Thank you, I have just read DMH's segmented bowl build, very nice, some really good ideas on there I really liked the dowel in the bottom and think I will do something similar with mine, maybe a 10 sided piece of cherry... we'll see, also the metal hose clamp is a really good idea, much more pressure than just taping it like I have been doing, great build DMH!!

I have cut some more rings and ready to glue up and replaced the mahogany ring that I glued on badly, I have had to stop to make some weights for wedding balloons so had to stop for a bit, I will put some pictures up soon!


----------



## Jimbo. (Jan 28, 2009)

Now that's much better! Both the mahogany rings line up now, I also trimmed this ring so it will on the lathe,










There is one more maple ring to go on top of this pile and then a mahogany one with a band of cherry in it, 










This is one of the bottom half rings


----------



## Jimbo. (Jan 28, 2009)

About 9 hours in,









Getting there now, just the top ring to do now, a mahogany one with a band of cherry in it, its looking very big now!


----------



## Chaincarver Steve (Jul 30, 2011)

Looking good. It's going to be pretty cool once you start turning (not that it isn't already cool).
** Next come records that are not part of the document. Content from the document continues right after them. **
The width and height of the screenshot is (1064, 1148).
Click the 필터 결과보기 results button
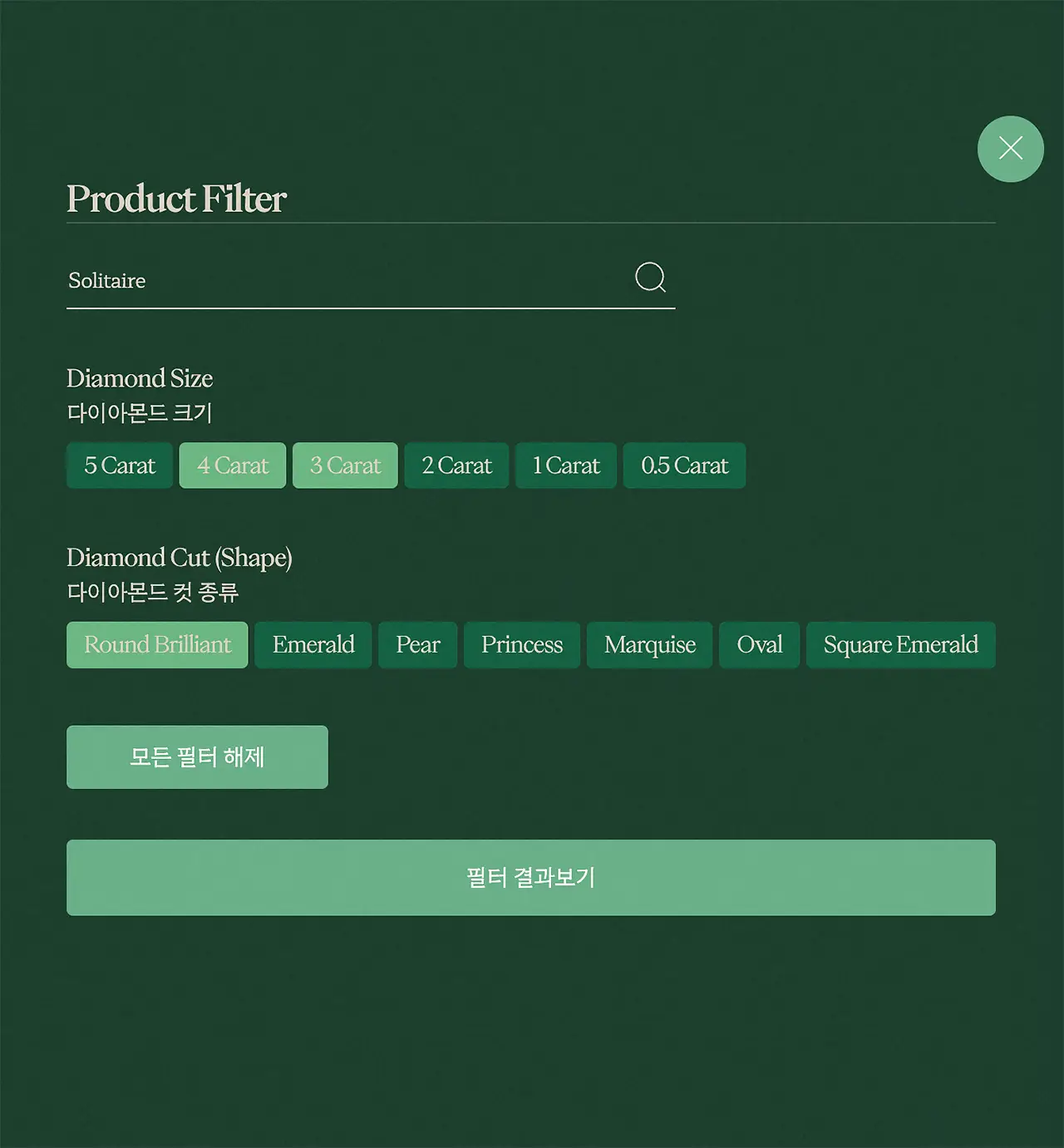tap(530, 877)
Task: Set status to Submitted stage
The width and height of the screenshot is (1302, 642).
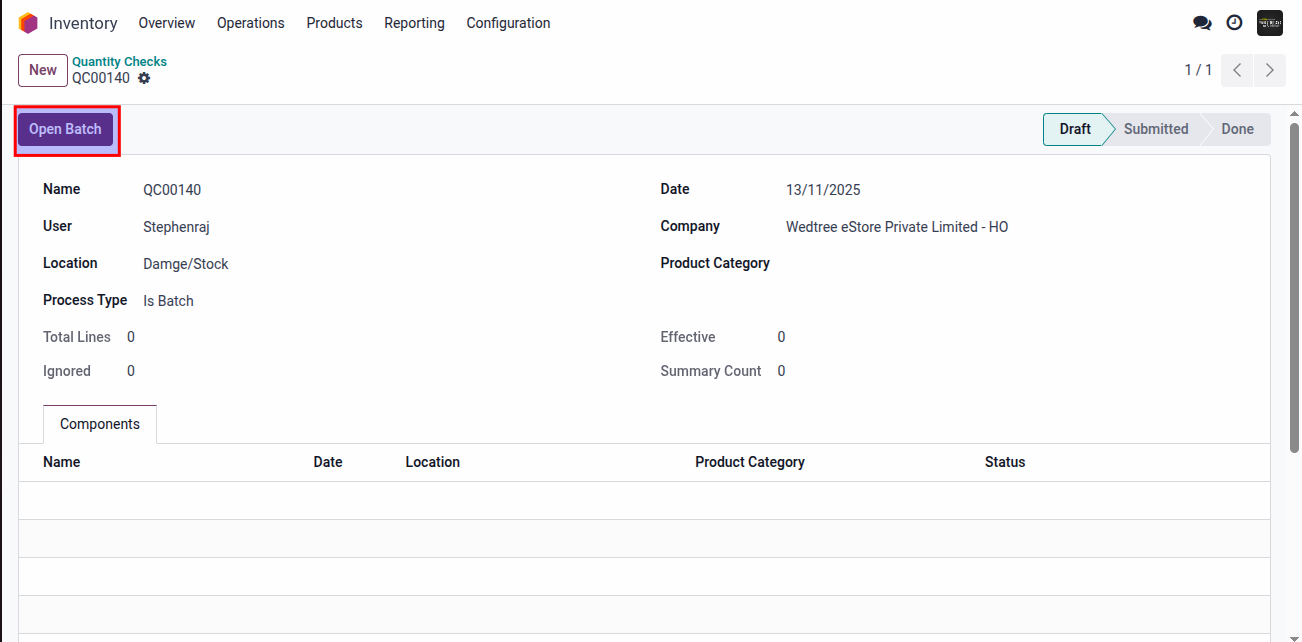Action: point(1155,129)
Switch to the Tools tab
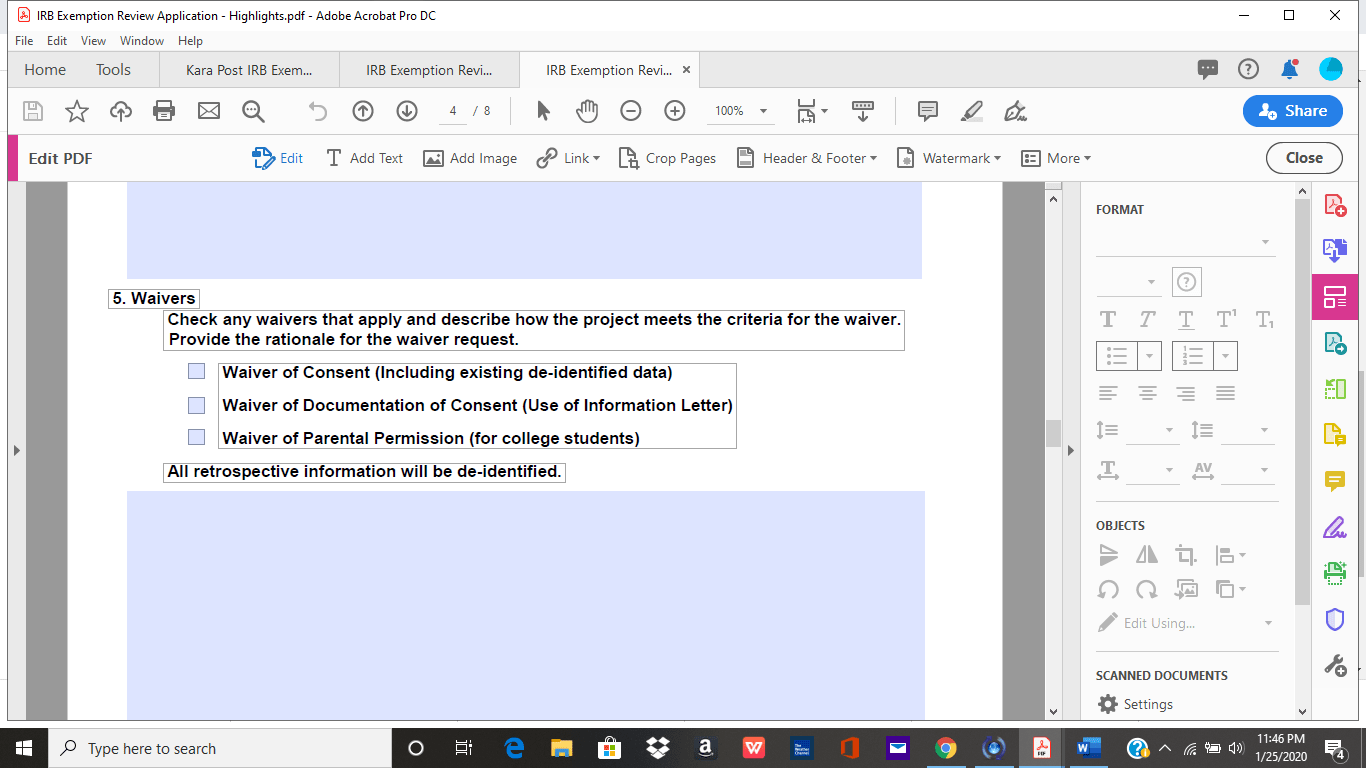Image resolution: width=1366 pixels, height=768 pixels. click(x=112, y=69)
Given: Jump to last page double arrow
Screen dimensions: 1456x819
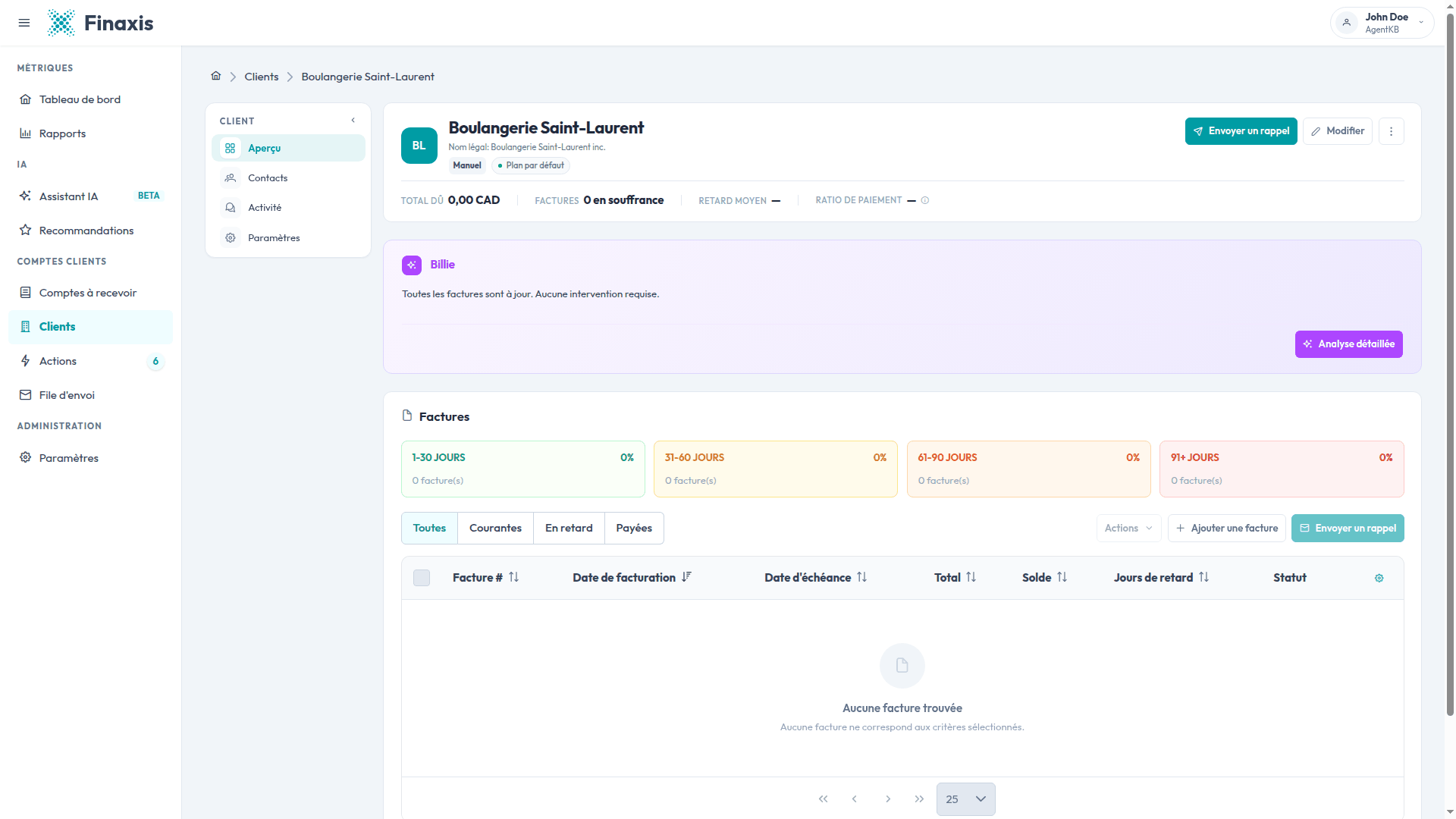Looking at the screenshot, I should pos(919,799).
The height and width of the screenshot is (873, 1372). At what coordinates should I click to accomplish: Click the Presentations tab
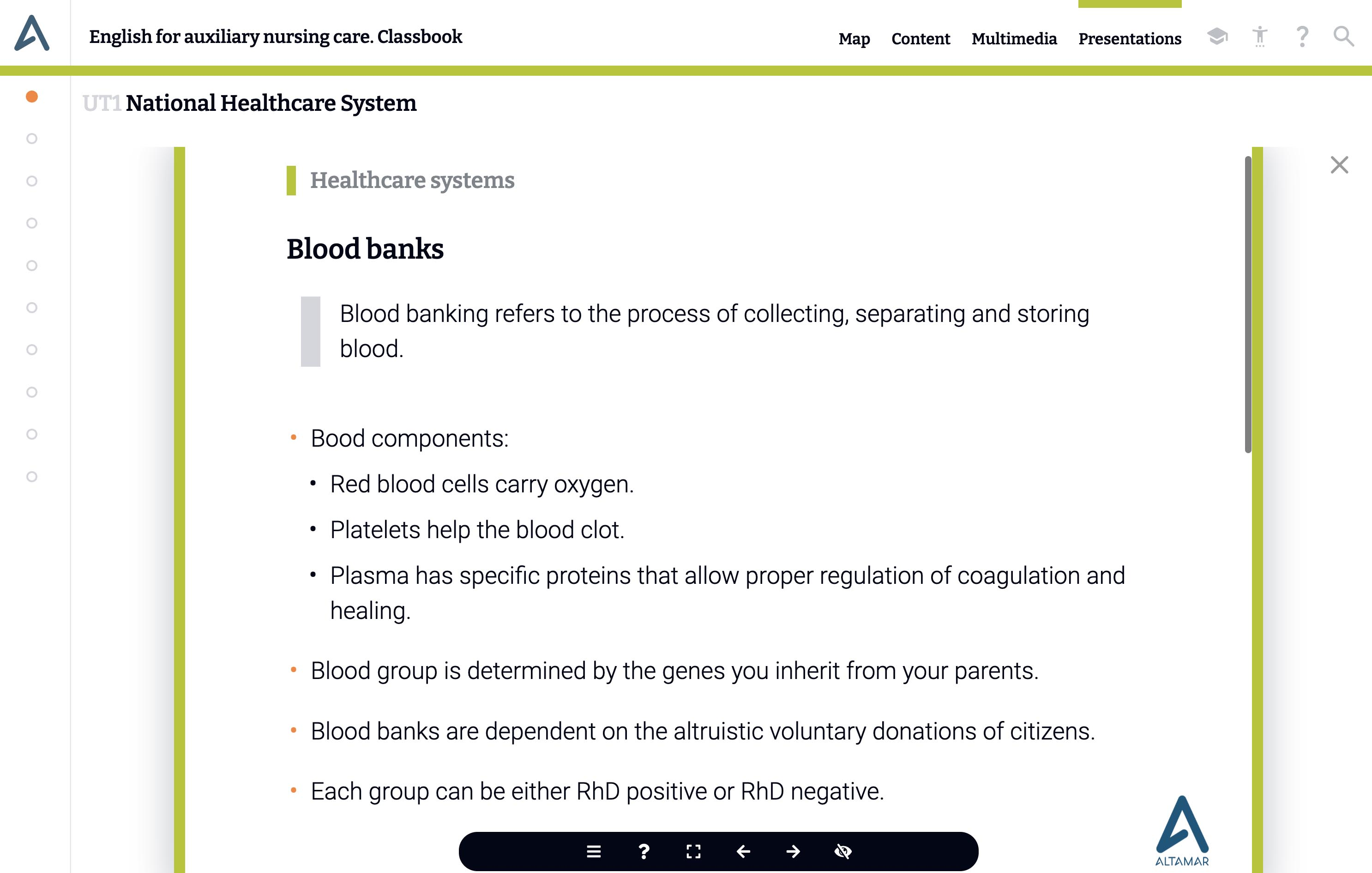[1130, 39]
I like the faces on the drawers in the background. :thumbsup:


----------



## Texas Sawduster (Apr 27, 2009)

*Sweet !!*

Nice job so far. :thumbsup:


----------



## Jimbo. (Jan 28, 2009)

Hi all, I'm back! Sorry for the weeks with no updates, I have just got married on the 3rd of June and it's been hectic! I made some picture frames for parents, had man flu and loads of other things have come up but I'm back on the vase now... well until tomorrow because then in going to Cuba for two weeks for our honeymoon! Anyway let's continue with some more pictures








Glued the top two rings together, the big bits sticking out of the side are cramping pads just pinned on to stop any movement when it was cramped








Feeling brave, glued up three tiers together, these are for the bottom half








The top half ready to glue together, just fits inside my g-clamps,








Gluing the top packer ring of ply on, it's now too big for g-clamps and ready to turn! 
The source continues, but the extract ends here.